Dikutip dari arsip Harian Kompas yang terbit 14 Maret 1966, Surat Keputusan tersebut dikeluarkan dengan memperhatikan hasil pemeriksaan, serta putusan Mahkamah Militer Luar Biasa terhadap tokoh-tokoh PKI yang dituduh terlibat dalam peristiwa G30S.
Keluarnya Surat Keputusan ini mendapat respon yang luar biasa. Pada 15 Maret 1966 di Lapangan Banteng Jakarta diadakan Rapat Raksasa Keselamatan dan show of force dari RPKAD.
Akan tetapi, dalam perkembangannya, Presiden Soekarno menilai apa yang dilakukan Soeharto menyalahi isi dari Supersemar.
Soekarno menghendaki pelaksanaan Supersemar hanya sebatas hal-hal teknis dan tidak melibatkan diri dalam bidang politik.
Dalam suratnya kepada Soeharto yang disampaikan melalui J Leimena tertanggal 14 Maret 1966, Soekarno memerintahkan Soeharto untuk kembali kepada pelaksanaan Surat Perintah 11 Maret 1966.
Artinya, Soeharto diminta melaksanakan secara teknis belaka, dan tidak mengambil serta melaksanakan di luar bidang teknis, apalagi bersifat politis.
Menurut peneliti sejarah Lembaga Ilmu Pengetahuan Indonesia (LIPI), Asvi Warman Adam, Soekarno tidak pernah menyebutkan soal pembubaran PKI di dalam Supersemar.
Tindakan pembubaran PKI dianggap merupakan tafsiran Soeharto atas kalimat "melakukan hal yang dianggap perlu untuk mengamankan situasi."
"Ketika Soekarno tahu PKI dibubarkan, ia memanggil Soeharto dan marah. Ia minta surat itu untuk dicabut. Tapi Soeharto menolak," ujar Asvi ketika diwawancara Kompas.com, akhir pekan lalu (6/3/2016).
"Jadi artinya Soekarno melihat kekeliruan di situ, tapi Soeharto tetap melanjutkan yang dilakukannya," ucapnya.
AM Hanafi, mantan Duta Besar Indonesia di Kuba, pernah diperintahkan Soekarno untuk menghubungi beberapa orang dan menyebarkan surat untuk membantah Supersemar.
Surat itu dikenal juga dengan sebutan Surat Perintah 13 Maret, untuk membatalkan Supersemar.
"Tapi Soekarno tidak bisa berbuat banyak. Dia coba menghubungi bekas Panglima AU, Suryadharma. Tapi Suryadharma mengatakan, ia tidak punya lagi saluran untuk itu. Pers juga tidak mau memberitakan," kata Asvi.

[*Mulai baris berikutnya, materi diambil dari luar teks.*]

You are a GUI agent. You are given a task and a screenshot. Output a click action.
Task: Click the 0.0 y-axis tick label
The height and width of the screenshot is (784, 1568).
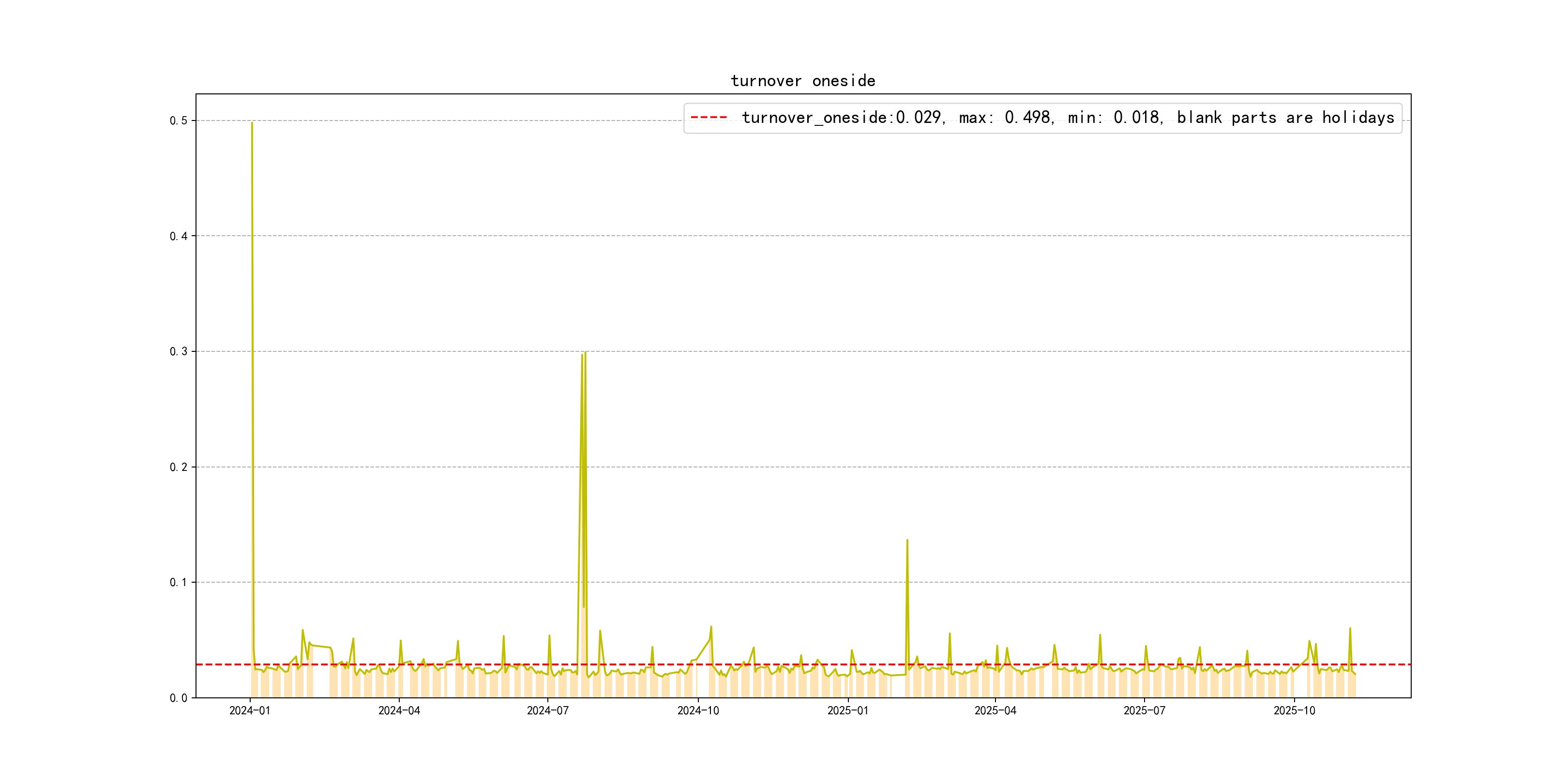pyautogui.click(x=179, y=698)
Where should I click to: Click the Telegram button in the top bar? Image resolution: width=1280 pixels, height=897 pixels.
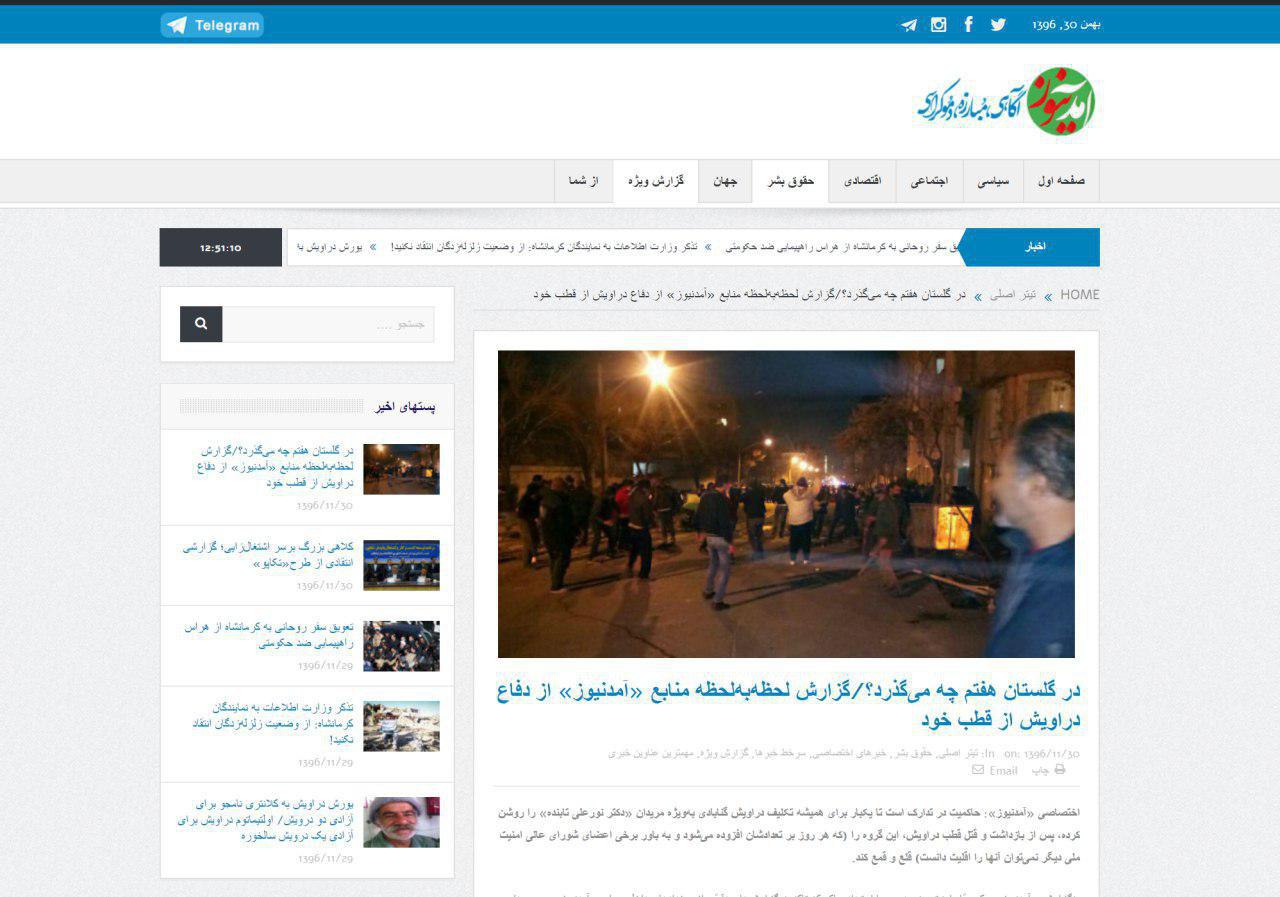(212, 25)
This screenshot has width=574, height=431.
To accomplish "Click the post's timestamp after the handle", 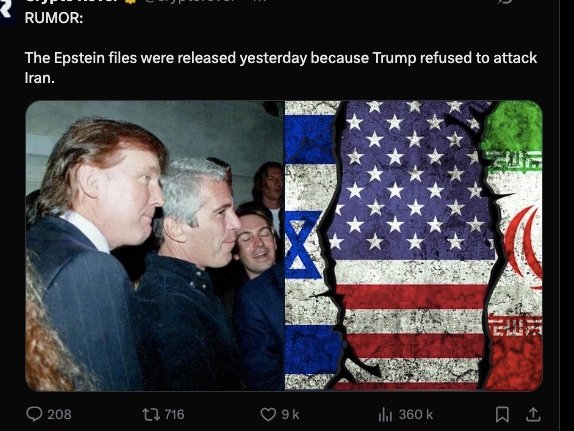I will click(259, 1).
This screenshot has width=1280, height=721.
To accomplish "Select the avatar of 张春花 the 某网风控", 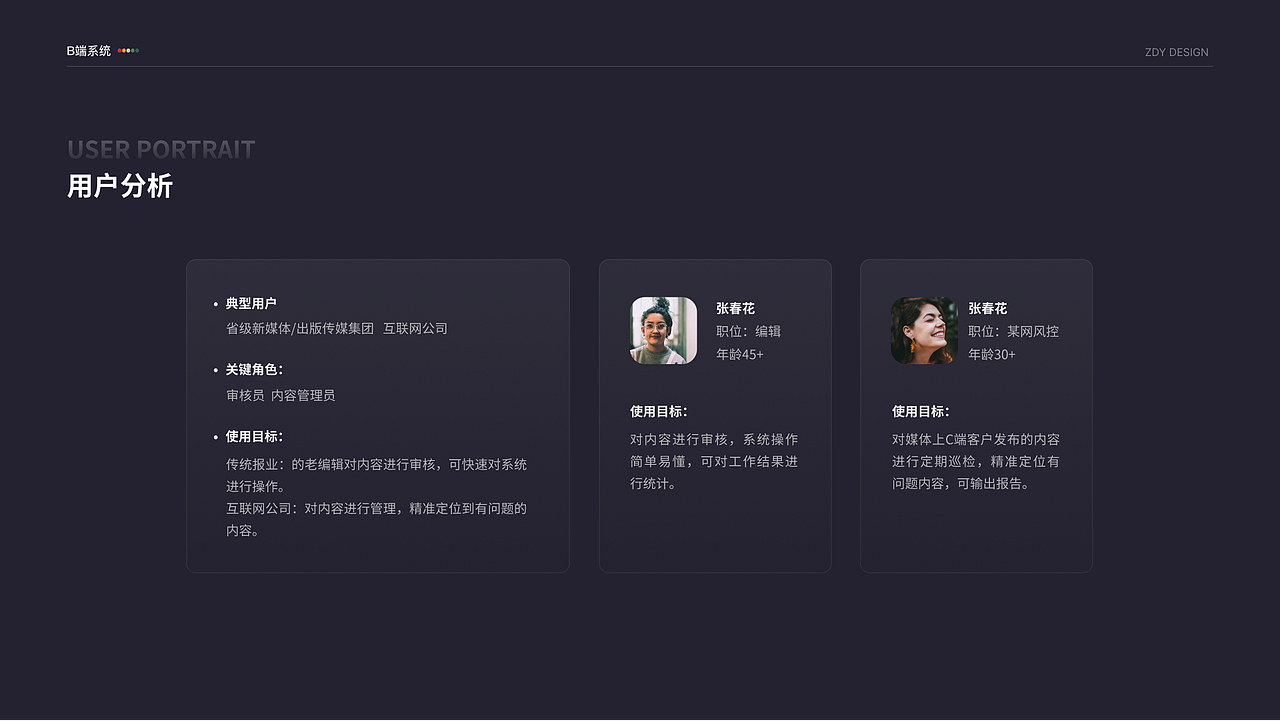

Soeharto tidak mau menunggu waktu lama untuk melakukan serangkaian "tindakan yang dianggap perlu untuk menjaga keamanan, ketenangan dan kestabilan".
Dalam buku biografi Soeharto: Jenderal Besar dari Kemusuk, terbitan Dinas Sejarah Angakatan Darat, dia menyimpulkan bahwa penyebab pokok terjadinya pergolakan nasional saat itu adalah peristiwa G30S yang didalangi oleh Partai Komunis Indonesia.
Oleh karena itu, langkah pertama yang diambil oleh Soeharto adalah membubarkan PKI dan organisasi di bawahnya pada 12 Maret 1966 dengan mengatasnamakan Presiden Soekarno.
Keputusan tersebut tertuang dalam Surat Keputusan Nomor 1/3/1966 dan diperkuat dengan Ketetapan MPRS Nomor XXV/1966.
Isi surat keputusan itu adalah membubarkan Partai Komunis Indonesia termasuk bagian-bagian organisasinya dari tingkat pusat sampai ke daerah beserta semua organisasi yang seazas, berlindung dan bernaung di bawahnya.
Kedua, Soeharto menyatakan PKI sebagai organisasi terlarang di seluruh wilayah kekuasaan negara Republik Indonesia.
Dikutip dari arsip Harian Kompas yang terbit 14 Maret 1966, Surat Keputusan tersebut dikeluarkan dengan memperhatikan hasil pemeriksaan, serta putusan Mahkamah Militer Luar Biasa terhadap tokoh-tokoh PKI yang dituduh terlibat dalam peristiwa G30S.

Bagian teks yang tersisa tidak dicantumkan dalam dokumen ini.